Dans un État « civilisé » (pour reprendre la formule utilisée à ce propos par le Président de la transition), respectueux de ses engagements internationaux et du droit, la formule la plus simple eût été que le CNT procédât à la révision du Code électoral, pour l’expurger des dispositions condamnées par la Cour de Justice de la CEDEAO. Si le Gouvernement de la transition en avait eu la volonté, un consensus aurait pu être recherché au sein de la classe politique pour opérer cette correction, nonobstant le principe de la CEDEAO qui interdit de modifier les règles électorales moins de 6 mois avant un scrutin. Car ce principe est assorti d’une réserve, qui autorise  justement que des modifications puissent intervenir hors du délai de 6 mois, lorsqu’elles reposent sur un consensus national. 

A défaut d’une telle procédure, dont je me doute bien qu’elle aurait suscité une forte résistance de la part de certains membres du CNT, l’Etat burkinabé aurait pu s’en remettre à la sagesse, à l’esprit de responsabilité et à la conscience professionnelle des membres du Conseil Constitutionnel, pour faire appliquer le droit, en respectant la décision impérative de la Cour de Justice de la CEDEAO. Il est avéré maintenant que c’était trop attendre d’un Conseil Constitutionnel qui a montré, par l’iniquité flagrante de ses décisions, qu’il agit comme un organe  supplétif de l’opération d’escroquerie électorale qui est en cours. 

Sinon comment expliquer qu’il choisisse délibérément d’ignorer le jugement rendu par la Cour de Justice de la CEDEAO sur la question des inéligibilités, en invoquant le prétext fallacieux suivant lequel l’Etat burkinabé n’aurait pas pris de mesure pour rendre applicable cette décision, qu’il sait pourtant obligatoire. Par ce déni de droit, le Conseil Constitutionnel s’est totalement déconsidéré. Il a agi comme l’ancienne Cour Suprême de Côte d’Ivoire qui, au lendemain des dernières élections présidentielles, s’est d’abord évertuée à proclamer la victoire de M. Laurent Gbagbo, au mépris du verdict des urnes, pour ensuite reconnaître piteusement l’élection du Président Alassane Ouattara, avec des explications emberlificotées. 

Il n’est pas difficile de prédire le même sort aux membres de notre Conseil Constitutionnel.

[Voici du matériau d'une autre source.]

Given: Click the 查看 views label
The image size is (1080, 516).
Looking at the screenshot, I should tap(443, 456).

Sauf que nous ne sommes qu’au début de notre processus électoral. Ils auront encore de nombreuses occasions de sévir. 

Voilà hélas où nous en sommes, avec une institution qui devait constituer, pour notre pays,  le dernier rempart de l’Etat de droit, du respect de la  Constitution et des libertés publiques.  

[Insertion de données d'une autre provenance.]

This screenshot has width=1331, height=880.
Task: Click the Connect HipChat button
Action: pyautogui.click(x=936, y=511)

Que dire de l’attitude du Président de la Transition et du Gouvernement face à cette situation ?

A la suite de l’énoncé de la décision de la Cour de Justice de la CEDEAO, le Président de la transition avait fait une déclaration digne, par laquelle il prenait acte du jugement condamnant l’Etat burkinabé. Il s’était engagé à faire en sorte que ce jugement  fût appliqué, se conformant par là même à la haute mission que lui assigne notre Loi fondamentale, à savoir : 

Veiller au respect de la Constitution ( art 36)

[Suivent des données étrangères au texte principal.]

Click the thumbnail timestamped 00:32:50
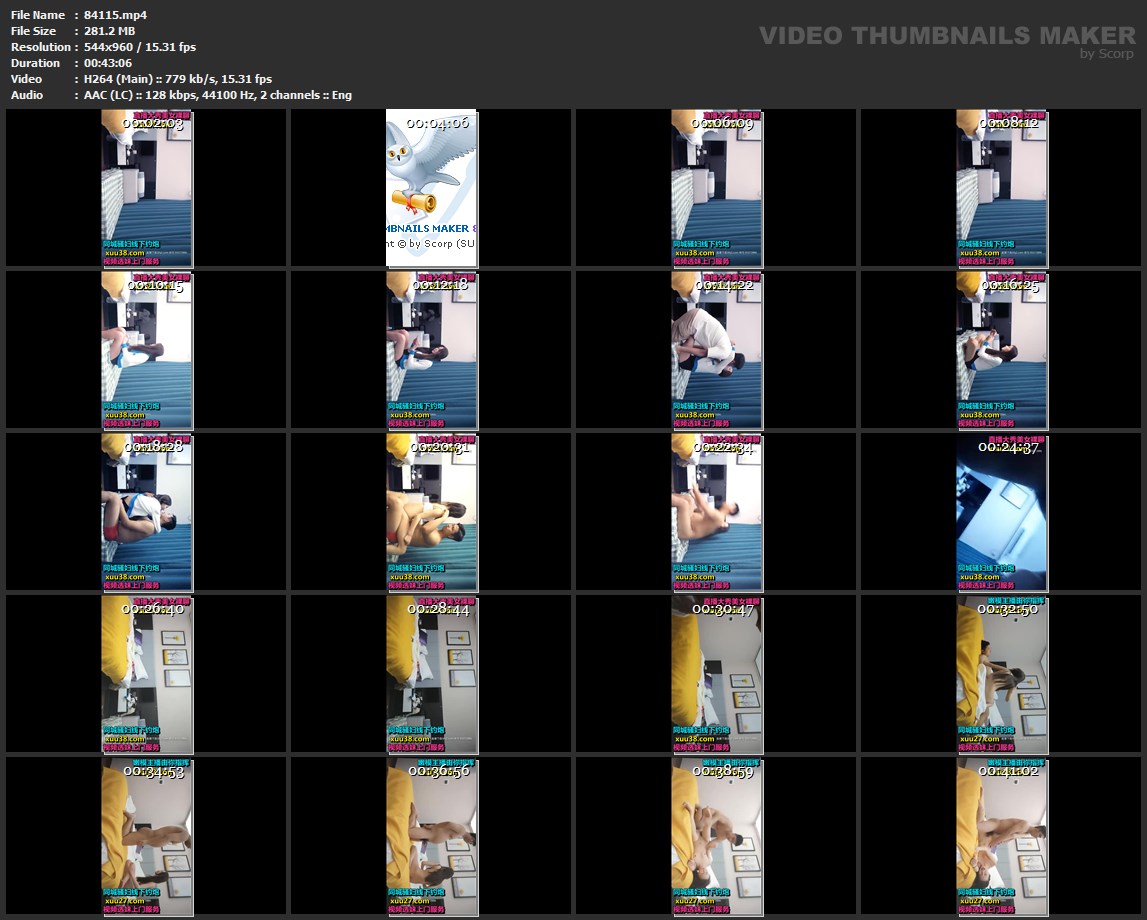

Incarner et assurer l’unité nationale (art 36)

Se porter garant du respect des accords et traités (art 36)

Garantir la justice à tous les habitants du Burkina Faso (art 44).

Nonobstant cette déclaration qui se voulait rassurante sur la volonté de l’Etat burkinabé de se conformer au droit dans cette matière, le Président du CDP, par mesure de précaution, a adressé un courrier au Président de la transition, pour lui demander respectueusement de prendre des dispositions pratiques, en vue d’assurer la pleine application de la décision de la Cour de Justice de la CEDEAO dans la conduite du processus électoral. Bien que cette correspondance n’ait reçu aucune suite, à ma connaissance, on aurait pu s’attendre à ce que le Président de la transition  joignit ses actes à sa parole, en prenant des initiatives pour assurer le respect du droit, tel qu’il a été dit par la Cour de Justice. Or à quoi avons-nous assisté ? A un mutisme total du Chef de l’Etat et du Gouvernement, alors même que se multipliaient les déclarations et les recours tendant à faire prononcer l’inéligibilité de plusieurs candidats, au mépris de la décision de la Cour de Justice de la CEDEAO.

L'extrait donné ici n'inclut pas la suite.